There were 668 households, of which 36.7% had children under the age of 18 living with them, 41.2% were married couples living together, 17.8% had a female householder with no husband present, 5.2% had a male householder with no wife present, and 35.8% were non-families. 31.4% of all households were made up of individuals, and 13.2% had someone living alone who was 65 years of age or older. The average household size was 2.46 and the average family size was 3.07.
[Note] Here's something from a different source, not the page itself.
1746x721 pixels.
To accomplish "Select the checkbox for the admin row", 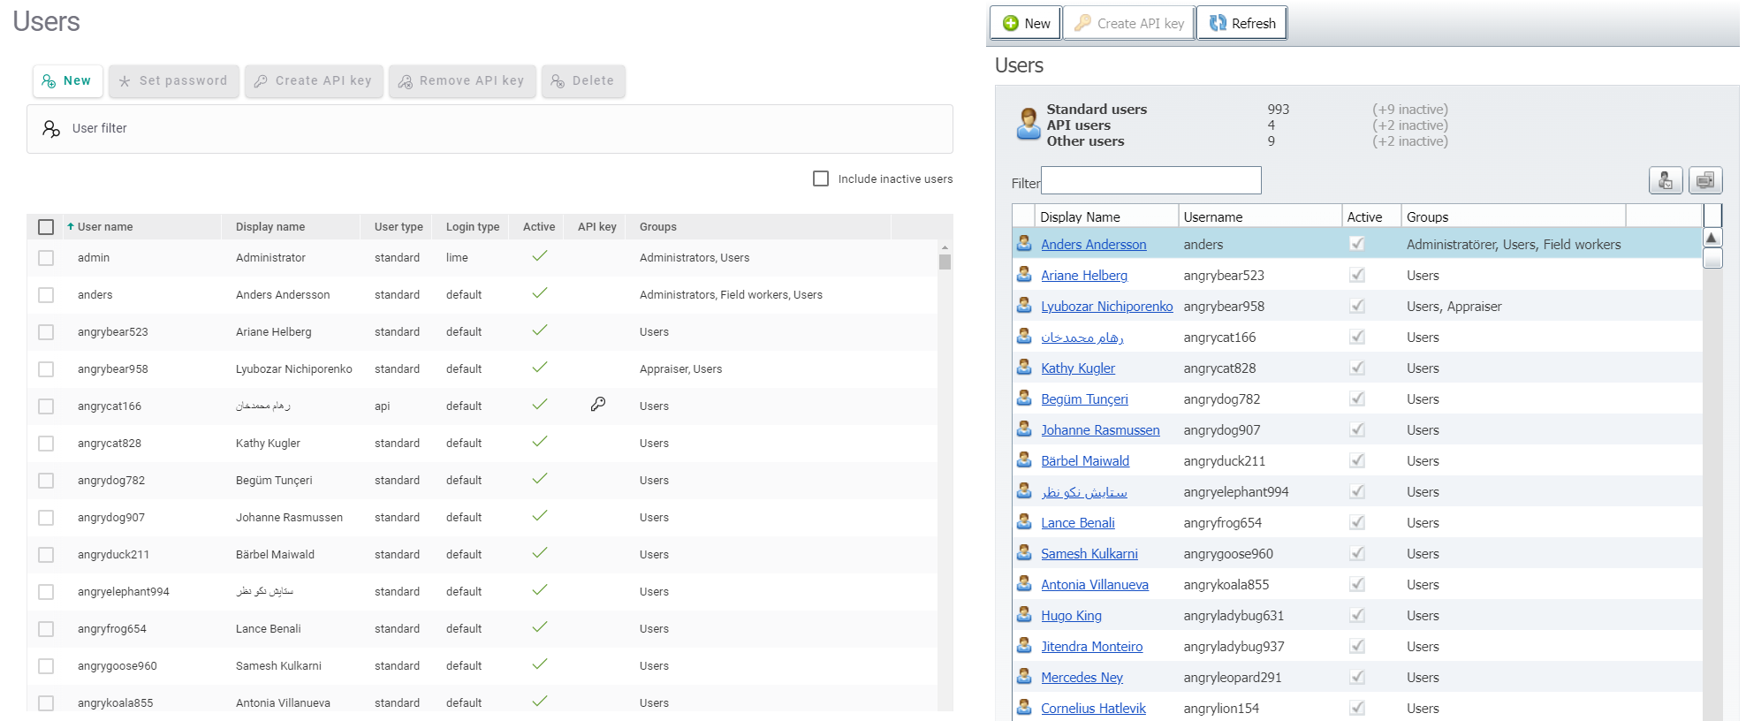I will (x=46, y=258).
The median age in the city was 36.4 years. 27.2% of residents were under the age of 18; 9.1% were between the ages of 18 and 24; 26.6% were from 25 to 44; 24.1% were from 45 to 64; and 12.9% were 65 years of age or older. The gender makeup of the city was 46.9% male and 53.1% female.

===2000 census===
As of the census of 2000, there were 1,619 people, 625 households, and 430 families living in the city. The population density was 1,773.7 PD/sqmi. There were 668 housing units at an average density of 731.8 /sqmi. The racial makeup of the city was 97.34% White, 0.12% African American, 0.62% Native American, 0.12% Asian, 0.31% from other races, and 1.48% from two or more races. Hispanic or Latino of any race were 1.79% of the population.

There were 625 households, out of which 35.4% had children under the age of 18 living with them, 51.5% were married couples living together, 13.8% had a female householder with no husband present, and 31.2% were non-families. 27.0% of all households were made up of individuals, and 13.1% had someone living alone who was 65 years of age or older. The average household size was 2.56 and the average family size was 3.09.
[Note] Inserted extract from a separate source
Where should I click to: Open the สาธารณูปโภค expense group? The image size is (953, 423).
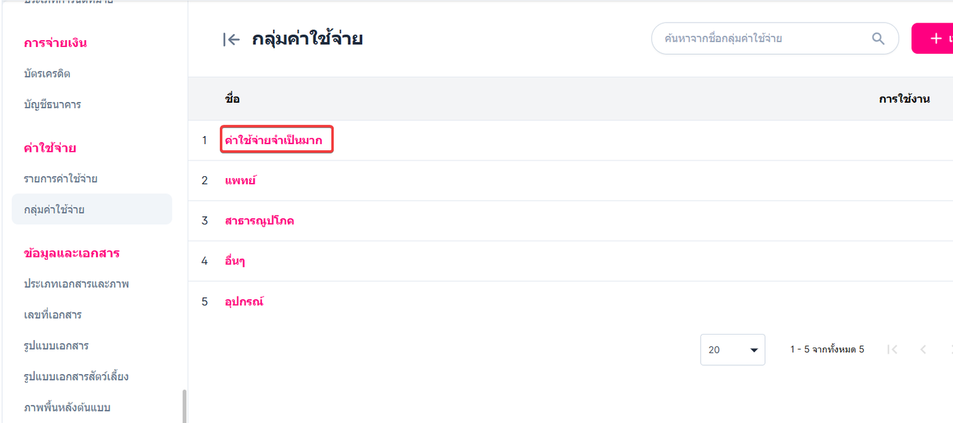click(259, 221)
In the city, the population was spread out, with 27.6% under the age of 18, 9.1% from 18 to 24, 30.3% from 25 to 44, 20.9% from 45 to 64, and 12.0% who were 65 years of age or older. The median age was 33 years. For every 100 females, there were 92.5 males. For every 100 females age 18 and over, there were 86.9 males.

The median income for a household in the city was $36,667, and the median income for a family was $46,172. Males had a median income of $33,750 versus $25,000 for females. The per capita income for the city was $17,056. About 6.1% of families and 7.8% of the population were below the poverty line, including 7.4% of those under age 18 and 8.6% of those age 65 or over.
==Government==
The city is a customer of the Genesee County Drain Commission Water and Waste Division, receiving water from the Karegnondi Water Authority pipeline treated by the Water and Waste Division. The current mayor is Tom Banks.

==Attractions==
The town is home to Montrose Orchards as well as the Montrose Historical and Telephone Pioneer Museum. It is also home to the annual Montrose Blueberry Festival celebrating its 50th anniversary in 2021. Every year the city holds the Blueberry Festival and activities including a carnival in the lot of the elementary school and a flea market, along with a parade.

==Notable people==
- Scott Aldred, former Major League Baseball pitcher and current Minor League pitching coach, graduated in 1986 from Hill-McCloy High School in Montrose
- Amanda Carpenter, author, speechwriter and Fox News Channel political commentator, was born in Montrose
- John D. Cherry, Lieutenant Governor of Michigan (2003–2011) grew up in Montrose.
- Dan Severn, Former UFC fighter and professional wrestler was born and raised in Montrose.
- Aubrey Pleasant, professional football coach, attended high school in Montrose.
- Malik Taylor, professional football player wide receiver, attended Hill-McCloy High School in Montrose

==Highways==
- M-57 runs east and west through the city.